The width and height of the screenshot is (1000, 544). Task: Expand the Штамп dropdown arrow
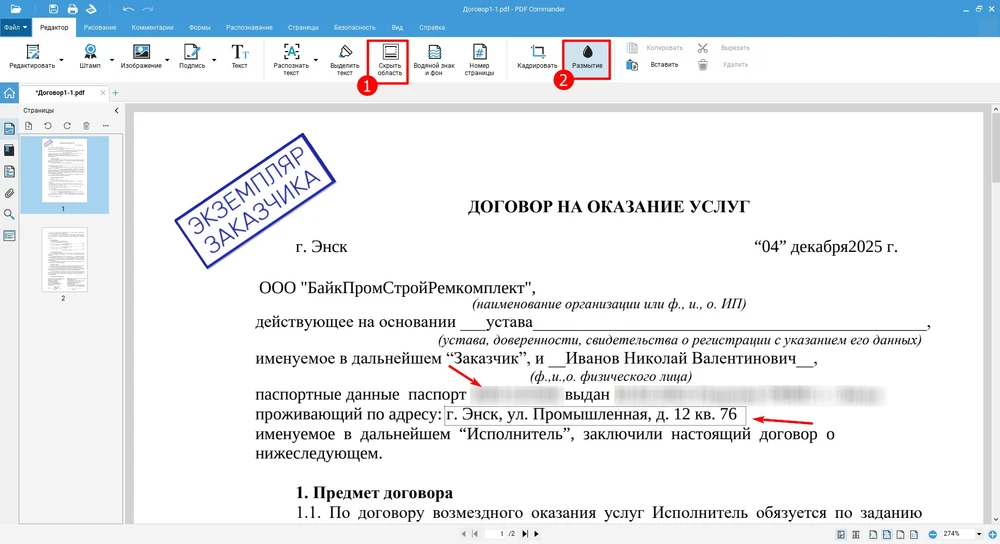point(111,60)
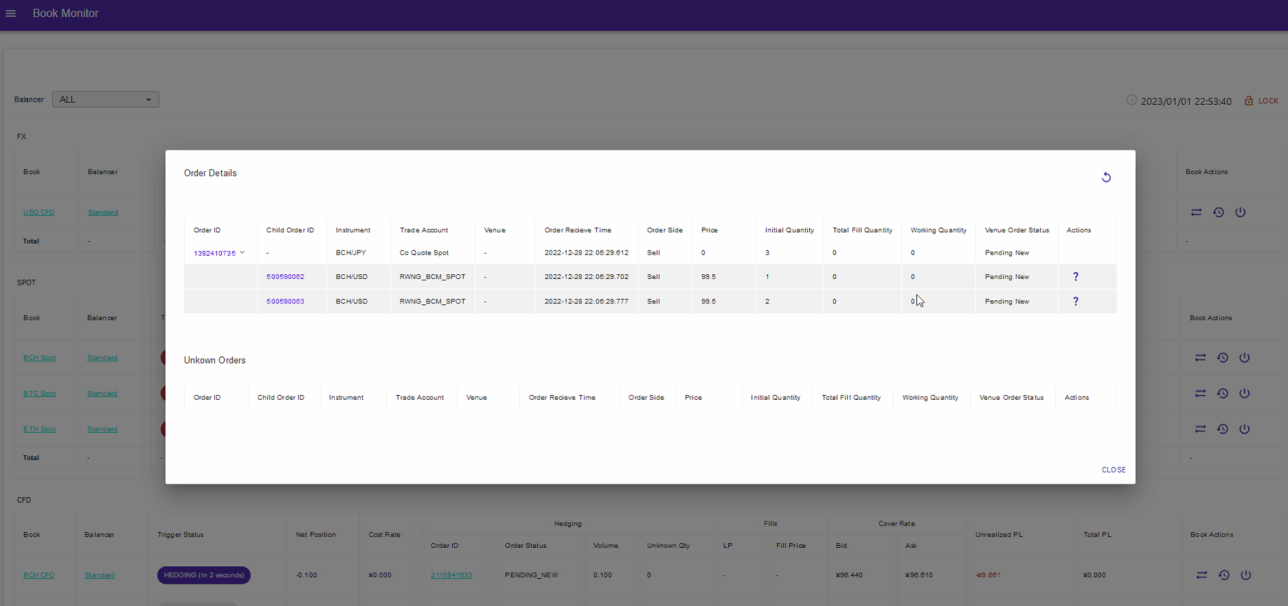Click the history icon for BCH CFD book
1288x606 pixels.
pyautogui.click(x=1222, y=575)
--------------------------------
→ TASK BRIEF:
Word for word, restate the material above; do not carry over the pictures.

→ YOUR SOLUTION:
The width and height of the screenshot is (1000, 544). Task: Expand the Штамп dropdown arrow
point(111,60)
Click the history icon for BCH CFD book
1288x606 pixels.
pyautogui.click(x=1222, y=575)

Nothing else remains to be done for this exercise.